Effect of Mixing Techniques, Fiber Aspect Ratio and Fiber Coating on the Microstructure and Compressive Strength of Carbon Fiber-Reinforced Aluminum Composite
摘要
Uniform distribution of carbon fiber in aluminum matrix is a challenge. The current work investigated various mixing techniques (ball milling, 3D mixing, surfactant-assisted mixing and mixing in toluene) of powder metallurgy route to fabricate the milled (MCF)-and short carbon fiber (SCF)-reinforced aluminum composite. Powder metallurgy route was adopted to process the aluminum composite at relatively low temperature to suppress the formation of brittle intermetallic phase of aluminum carbide (Al4C3) at fiber matrix interface. Excellent distribution of fibers, higher relative density and compressive strength were observed in the MCF-reinforced Al samples using toluene mixing technique. Using this mixing technique, the work was further extended to synthesize un-coated and coated (nickel and copper) SCF-reinforced aluminum composite to study the effect of aspect ratio and coating.
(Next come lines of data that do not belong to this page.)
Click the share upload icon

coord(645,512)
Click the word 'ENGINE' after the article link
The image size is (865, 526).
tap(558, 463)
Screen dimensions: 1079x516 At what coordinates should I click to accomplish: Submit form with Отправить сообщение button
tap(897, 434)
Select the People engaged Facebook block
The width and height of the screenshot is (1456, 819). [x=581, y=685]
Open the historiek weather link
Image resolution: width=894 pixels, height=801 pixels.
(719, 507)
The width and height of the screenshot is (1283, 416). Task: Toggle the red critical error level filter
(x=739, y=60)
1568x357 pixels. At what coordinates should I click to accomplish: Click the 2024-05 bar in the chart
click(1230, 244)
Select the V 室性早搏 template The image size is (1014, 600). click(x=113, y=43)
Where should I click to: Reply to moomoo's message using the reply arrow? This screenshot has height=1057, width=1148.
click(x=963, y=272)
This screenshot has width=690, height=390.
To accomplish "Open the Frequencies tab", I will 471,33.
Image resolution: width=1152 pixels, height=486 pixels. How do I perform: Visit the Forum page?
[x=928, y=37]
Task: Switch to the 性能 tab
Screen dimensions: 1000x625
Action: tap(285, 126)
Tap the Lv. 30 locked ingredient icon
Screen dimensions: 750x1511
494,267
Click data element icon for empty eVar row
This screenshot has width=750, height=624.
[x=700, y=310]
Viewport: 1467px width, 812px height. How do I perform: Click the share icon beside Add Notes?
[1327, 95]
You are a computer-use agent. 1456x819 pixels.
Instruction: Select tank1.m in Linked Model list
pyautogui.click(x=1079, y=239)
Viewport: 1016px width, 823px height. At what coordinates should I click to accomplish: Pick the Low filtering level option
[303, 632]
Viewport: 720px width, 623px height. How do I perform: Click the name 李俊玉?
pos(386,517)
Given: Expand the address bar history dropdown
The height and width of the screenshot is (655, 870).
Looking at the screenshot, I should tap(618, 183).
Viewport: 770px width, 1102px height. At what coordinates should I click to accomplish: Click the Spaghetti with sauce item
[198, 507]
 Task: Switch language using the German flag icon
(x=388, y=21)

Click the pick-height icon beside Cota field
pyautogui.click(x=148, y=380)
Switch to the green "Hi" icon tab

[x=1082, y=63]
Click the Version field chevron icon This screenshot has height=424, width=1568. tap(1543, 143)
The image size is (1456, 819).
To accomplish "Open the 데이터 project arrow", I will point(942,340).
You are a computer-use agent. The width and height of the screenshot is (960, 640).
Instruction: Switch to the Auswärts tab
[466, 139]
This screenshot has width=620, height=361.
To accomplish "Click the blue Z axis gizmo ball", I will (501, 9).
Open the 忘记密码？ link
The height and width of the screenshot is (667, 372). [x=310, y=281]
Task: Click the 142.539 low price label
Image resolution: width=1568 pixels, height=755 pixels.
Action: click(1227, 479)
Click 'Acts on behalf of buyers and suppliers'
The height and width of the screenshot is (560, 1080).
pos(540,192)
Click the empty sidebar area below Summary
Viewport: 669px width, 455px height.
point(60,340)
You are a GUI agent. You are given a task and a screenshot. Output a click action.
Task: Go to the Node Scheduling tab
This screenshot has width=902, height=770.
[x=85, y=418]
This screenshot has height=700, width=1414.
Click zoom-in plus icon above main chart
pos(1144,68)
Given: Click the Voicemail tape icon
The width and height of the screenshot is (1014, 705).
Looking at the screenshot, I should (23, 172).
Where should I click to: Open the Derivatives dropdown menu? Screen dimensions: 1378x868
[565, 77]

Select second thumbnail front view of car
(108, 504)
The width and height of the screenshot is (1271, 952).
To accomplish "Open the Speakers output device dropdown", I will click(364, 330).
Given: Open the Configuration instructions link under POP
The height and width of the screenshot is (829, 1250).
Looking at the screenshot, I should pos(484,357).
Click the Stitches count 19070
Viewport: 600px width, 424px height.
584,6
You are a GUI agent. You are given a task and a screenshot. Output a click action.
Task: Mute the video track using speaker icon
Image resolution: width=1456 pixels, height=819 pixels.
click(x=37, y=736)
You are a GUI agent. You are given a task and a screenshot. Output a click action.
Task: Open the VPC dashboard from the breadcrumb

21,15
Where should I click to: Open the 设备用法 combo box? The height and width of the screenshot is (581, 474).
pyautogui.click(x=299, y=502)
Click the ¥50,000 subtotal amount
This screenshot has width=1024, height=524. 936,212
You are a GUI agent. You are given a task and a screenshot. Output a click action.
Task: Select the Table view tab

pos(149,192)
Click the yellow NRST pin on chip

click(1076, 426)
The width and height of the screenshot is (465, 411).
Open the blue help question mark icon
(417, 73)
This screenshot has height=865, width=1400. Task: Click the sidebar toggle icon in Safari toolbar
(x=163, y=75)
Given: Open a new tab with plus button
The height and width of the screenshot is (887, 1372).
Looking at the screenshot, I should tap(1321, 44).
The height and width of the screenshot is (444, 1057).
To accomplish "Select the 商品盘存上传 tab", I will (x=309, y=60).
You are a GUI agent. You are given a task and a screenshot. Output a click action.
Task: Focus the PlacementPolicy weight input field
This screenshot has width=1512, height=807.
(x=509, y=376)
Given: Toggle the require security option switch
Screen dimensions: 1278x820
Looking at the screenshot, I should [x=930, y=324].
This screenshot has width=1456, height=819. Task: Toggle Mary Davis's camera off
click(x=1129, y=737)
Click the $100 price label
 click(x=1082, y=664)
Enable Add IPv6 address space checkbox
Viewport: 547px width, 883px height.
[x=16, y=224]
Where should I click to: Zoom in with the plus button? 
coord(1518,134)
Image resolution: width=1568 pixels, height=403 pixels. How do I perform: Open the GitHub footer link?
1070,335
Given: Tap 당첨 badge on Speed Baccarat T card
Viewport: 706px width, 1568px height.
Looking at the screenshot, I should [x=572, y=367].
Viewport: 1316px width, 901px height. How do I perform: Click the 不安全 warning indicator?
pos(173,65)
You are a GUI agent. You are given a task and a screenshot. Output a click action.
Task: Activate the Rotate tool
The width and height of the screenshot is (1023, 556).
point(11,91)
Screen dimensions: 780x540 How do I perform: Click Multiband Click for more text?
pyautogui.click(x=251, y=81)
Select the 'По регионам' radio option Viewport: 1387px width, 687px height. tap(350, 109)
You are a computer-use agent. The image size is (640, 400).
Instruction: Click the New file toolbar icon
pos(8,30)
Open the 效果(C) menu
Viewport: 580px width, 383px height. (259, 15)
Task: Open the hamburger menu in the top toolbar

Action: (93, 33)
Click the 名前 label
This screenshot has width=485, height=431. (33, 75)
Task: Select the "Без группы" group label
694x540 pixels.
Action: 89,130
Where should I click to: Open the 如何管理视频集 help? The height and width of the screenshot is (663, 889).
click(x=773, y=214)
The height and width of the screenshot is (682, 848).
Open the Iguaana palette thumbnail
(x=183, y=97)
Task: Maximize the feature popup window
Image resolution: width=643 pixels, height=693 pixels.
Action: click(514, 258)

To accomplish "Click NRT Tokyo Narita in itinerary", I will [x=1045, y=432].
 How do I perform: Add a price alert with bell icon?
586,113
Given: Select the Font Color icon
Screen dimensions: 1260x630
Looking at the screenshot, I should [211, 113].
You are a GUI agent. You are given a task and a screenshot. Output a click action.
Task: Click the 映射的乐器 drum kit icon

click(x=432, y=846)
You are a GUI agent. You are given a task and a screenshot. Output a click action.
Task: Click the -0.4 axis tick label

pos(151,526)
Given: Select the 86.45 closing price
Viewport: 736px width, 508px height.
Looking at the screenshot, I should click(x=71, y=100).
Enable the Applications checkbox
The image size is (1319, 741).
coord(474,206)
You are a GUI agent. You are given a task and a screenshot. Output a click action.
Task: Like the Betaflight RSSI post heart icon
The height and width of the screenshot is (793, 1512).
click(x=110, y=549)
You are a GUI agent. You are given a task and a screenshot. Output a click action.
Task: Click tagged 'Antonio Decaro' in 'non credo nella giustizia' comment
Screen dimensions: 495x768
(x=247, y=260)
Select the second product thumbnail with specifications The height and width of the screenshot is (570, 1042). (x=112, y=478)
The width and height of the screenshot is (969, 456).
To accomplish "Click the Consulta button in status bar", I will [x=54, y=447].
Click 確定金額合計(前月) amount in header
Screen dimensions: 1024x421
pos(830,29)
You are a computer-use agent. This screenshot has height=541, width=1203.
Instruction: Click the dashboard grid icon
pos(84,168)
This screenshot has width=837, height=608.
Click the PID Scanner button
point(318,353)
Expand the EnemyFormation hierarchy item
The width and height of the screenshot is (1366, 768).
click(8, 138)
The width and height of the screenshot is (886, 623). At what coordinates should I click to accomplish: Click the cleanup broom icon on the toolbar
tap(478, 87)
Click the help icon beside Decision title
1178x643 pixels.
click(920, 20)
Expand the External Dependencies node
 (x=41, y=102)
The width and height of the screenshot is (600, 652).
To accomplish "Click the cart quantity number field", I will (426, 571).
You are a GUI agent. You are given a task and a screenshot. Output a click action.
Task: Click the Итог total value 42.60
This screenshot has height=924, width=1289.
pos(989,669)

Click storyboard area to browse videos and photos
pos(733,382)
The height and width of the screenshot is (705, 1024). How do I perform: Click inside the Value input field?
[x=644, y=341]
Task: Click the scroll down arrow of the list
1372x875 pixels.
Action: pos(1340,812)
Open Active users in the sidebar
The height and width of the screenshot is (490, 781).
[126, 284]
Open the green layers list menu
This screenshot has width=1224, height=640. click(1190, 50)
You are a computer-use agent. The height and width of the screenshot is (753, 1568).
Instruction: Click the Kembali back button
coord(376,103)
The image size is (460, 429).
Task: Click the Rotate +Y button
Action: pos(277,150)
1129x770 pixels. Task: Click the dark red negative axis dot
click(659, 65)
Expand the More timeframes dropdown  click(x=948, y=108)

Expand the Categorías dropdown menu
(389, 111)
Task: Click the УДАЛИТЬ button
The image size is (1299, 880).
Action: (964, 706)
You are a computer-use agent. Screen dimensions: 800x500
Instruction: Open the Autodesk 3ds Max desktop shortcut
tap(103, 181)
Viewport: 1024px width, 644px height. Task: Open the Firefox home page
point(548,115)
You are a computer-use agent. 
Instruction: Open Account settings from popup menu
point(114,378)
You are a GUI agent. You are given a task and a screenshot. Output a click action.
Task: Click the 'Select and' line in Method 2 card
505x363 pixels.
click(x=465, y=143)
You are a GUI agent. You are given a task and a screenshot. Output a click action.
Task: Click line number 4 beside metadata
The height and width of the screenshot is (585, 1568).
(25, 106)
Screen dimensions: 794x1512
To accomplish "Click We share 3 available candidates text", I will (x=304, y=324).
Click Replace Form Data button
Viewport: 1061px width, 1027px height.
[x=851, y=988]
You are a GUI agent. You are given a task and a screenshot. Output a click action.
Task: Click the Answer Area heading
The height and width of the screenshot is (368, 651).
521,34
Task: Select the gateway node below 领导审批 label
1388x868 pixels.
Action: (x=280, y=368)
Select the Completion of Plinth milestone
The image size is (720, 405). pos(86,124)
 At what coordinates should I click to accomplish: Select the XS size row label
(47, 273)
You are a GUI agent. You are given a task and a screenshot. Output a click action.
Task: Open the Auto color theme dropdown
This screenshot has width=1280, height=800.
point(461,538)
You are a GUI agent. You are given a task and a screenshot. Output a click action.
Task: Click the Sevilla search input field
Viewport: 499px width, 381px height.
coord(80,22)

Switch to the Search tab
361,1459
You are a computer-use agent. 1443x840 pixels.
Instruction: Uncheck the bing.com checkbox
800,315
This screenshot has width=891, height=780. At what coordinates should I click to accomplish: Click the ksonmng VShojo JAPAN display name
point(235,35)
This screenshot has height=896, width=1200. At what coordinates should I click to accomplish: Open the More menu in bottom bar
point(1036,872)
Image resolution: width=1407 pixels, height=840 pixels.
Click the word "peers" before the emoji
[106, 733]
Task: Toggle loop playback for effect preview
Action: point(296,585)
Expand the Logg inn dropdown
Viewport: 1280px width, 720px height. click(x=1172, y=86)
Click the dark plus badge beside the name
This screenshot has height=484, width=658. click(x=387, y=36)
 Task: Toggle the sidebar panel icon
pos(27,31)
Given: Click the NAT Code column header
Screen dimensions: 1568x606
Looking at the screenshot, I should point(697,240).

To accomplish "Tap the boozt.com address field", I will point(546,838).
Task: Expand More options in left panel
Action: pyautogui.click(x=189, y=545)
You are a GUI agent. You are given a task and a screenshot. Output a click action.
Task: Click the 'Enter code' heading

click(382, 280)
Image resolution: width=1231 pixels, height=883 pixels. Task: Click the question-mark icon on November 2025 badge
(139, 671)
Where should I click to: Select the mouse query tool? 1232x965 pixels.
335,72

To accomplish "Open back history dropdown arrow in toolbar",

MCF-reinforced composites achieved only modest gains (yield strength at 0.2% offset was 23% higher, and compressive strength evaluated at 0.4 strain was improved by 7%) compared to pure aluminum, whereas un-coated SCF-reinforced composites gave high yield strength enhancement (128% rise) but negligible compressive strength increase of 0.8%. Copper-coated SCF-reinforced aluminum composite samples showed a significant improvement in compressive properties with yield strength 90% higher and compressive strength 72% higher, while nickel-coated SCF provided intermediate improvements (yield strength: + 67% and compressive strength: + 10%).